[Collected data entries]
____________
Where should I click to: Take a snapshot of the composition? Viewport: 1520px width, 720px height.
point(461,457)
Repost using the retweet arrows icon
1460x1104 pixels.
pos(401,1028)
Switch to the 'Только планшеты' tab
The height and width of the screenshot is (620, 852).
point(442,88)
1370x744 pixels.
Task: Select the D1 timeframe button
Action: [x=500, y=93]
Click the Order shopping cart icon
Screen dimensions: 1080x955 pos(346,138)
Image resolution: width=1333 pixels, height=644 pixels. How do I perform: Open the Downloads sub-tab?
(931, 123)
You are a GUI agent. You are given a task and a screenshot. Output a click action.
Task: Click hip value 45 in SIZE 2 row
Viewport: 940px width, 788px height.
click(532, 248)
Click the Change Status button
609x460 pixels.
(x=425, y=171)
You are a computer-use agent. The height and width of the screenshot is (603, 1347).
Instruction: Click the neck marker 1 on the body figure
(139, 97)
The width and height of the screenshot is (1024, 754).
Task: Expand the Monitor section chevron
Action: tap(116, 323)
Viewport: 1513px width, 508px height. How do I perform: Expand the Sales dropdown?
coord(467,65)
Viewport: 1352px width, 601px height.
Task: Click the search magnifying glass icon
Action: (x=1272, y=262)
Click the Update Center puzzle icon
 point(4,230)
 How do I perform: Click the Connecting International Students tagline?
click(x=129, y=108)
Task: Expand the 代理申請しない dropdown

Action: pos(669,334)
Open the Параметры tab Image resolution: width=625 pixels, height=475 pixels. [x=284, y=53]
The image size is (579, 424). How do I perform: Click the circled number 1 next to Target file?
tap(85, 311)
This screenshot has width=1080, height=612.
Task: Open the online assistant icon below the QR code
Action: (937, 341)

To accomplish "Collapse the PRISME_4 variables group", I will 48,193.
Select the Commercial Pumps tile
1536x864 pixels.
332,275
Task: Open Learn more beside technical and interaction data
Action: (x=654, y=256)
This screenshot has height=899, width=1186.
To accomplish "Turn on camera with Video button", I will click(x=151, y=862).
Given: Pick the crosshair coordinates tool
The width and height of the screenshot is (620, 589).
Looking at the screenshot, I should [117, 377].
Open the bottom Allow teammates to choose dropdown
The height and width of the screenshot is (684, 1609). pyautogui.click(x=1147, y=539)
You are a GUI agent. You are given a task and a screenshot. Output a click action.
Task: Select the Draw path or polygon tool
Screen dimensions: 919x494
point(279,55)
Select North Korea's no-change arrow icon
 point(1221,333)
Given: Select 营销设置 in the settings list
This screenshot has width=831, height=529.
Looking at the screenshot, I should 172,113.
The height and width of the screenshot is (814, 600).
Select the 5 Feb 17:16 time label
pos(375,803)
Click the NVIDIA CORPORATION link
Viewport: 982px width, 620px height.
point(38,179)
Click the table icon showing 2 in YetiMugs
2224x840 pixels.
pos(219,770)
____________
• How to complete this task:
Which of the lines above hold the string "accomplish"? Pick each of them out.

• Response:
To accomplish "Collapse the PRISME_4 variables group", I will 48,193.
To accomplish "Turn on camera with Video button", I will click(x=151, y=862).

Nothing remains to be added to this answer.